Short exercise:
Rewrite the listing as a Markdown table with the columns "Row" and "Listing line", covering everything from the line containing "Zeke (907, 697)" down to the line containing "Updates (581, 697)", both included, and leaving out any blank lines.

Data for processing:
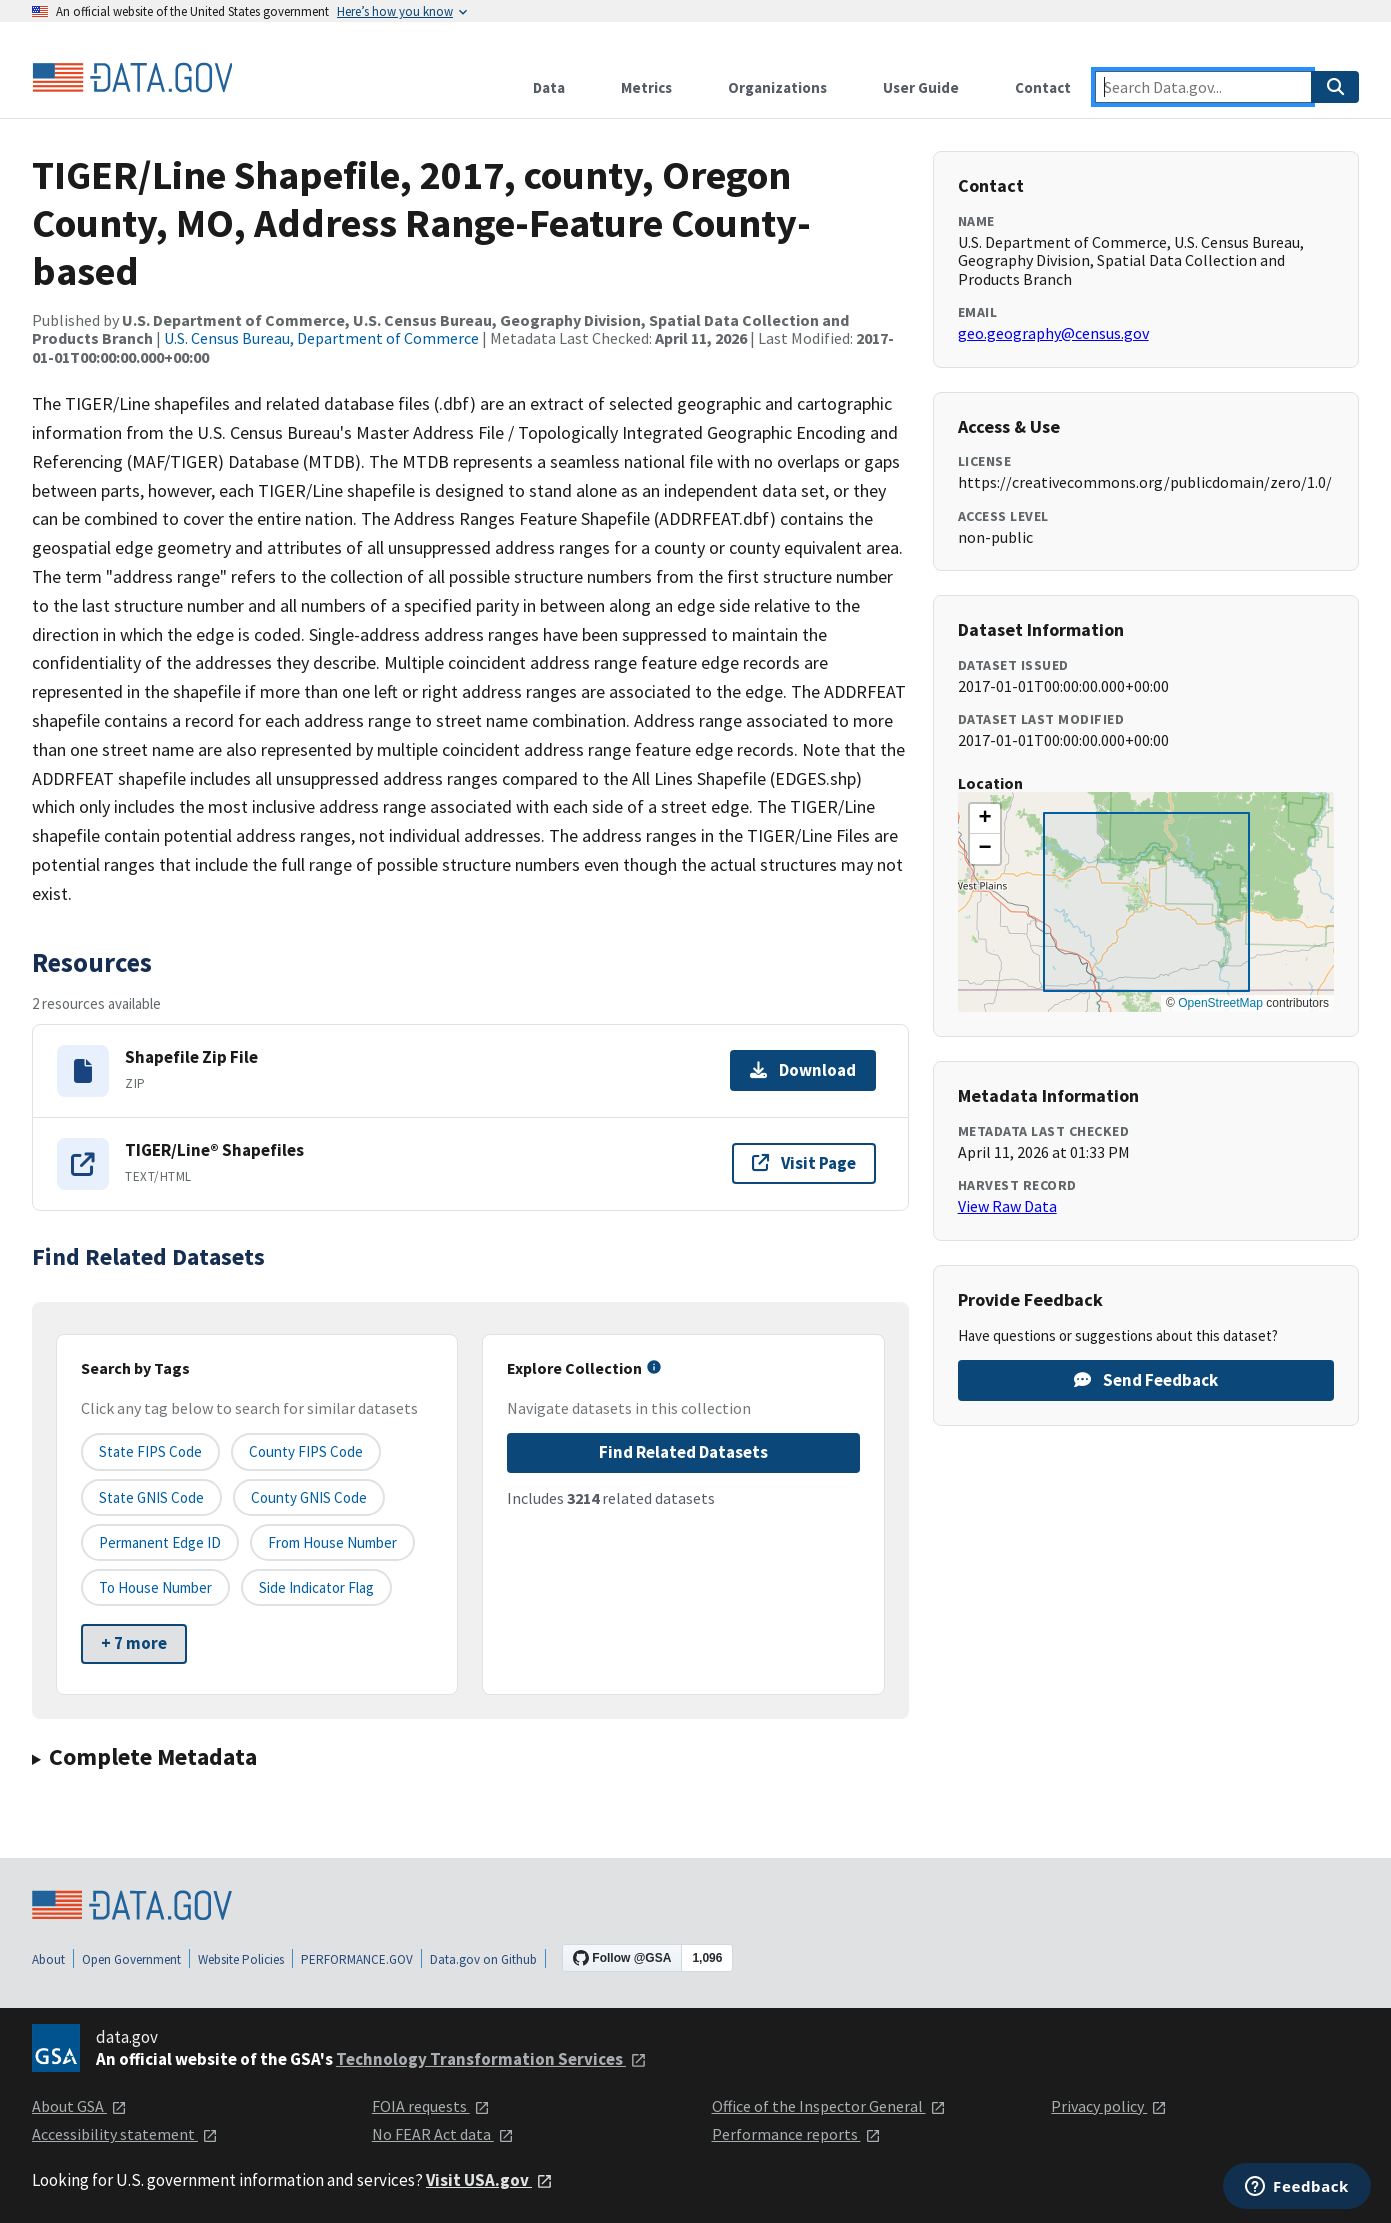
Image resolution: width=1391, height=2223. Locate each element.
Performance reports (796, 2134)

--

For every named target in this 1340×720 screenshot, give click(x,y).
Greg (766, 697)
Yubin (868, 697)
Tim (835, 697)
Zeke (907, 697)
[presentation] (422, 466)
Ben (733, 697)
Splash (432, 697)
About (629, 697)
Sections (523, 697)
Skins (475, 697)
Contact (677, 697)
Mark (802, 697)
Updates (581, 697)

Result:
| Row | Listing line |
|---|---|
| 1 | Zeke (907, 697) |
| 2 | [presentation] (422, 466) |
| 3 | Ben (733, 697) |
| 4 | Splash (432, 697) |
| 5 | About (629, 697) |
| 6 | Sections (523, 697) |
| 7 | Skins (475, 697) |
| 8 | Contact (677, 697) |
| 9 | Mark (802, 697) |
| 10 | Updates (581, 697) |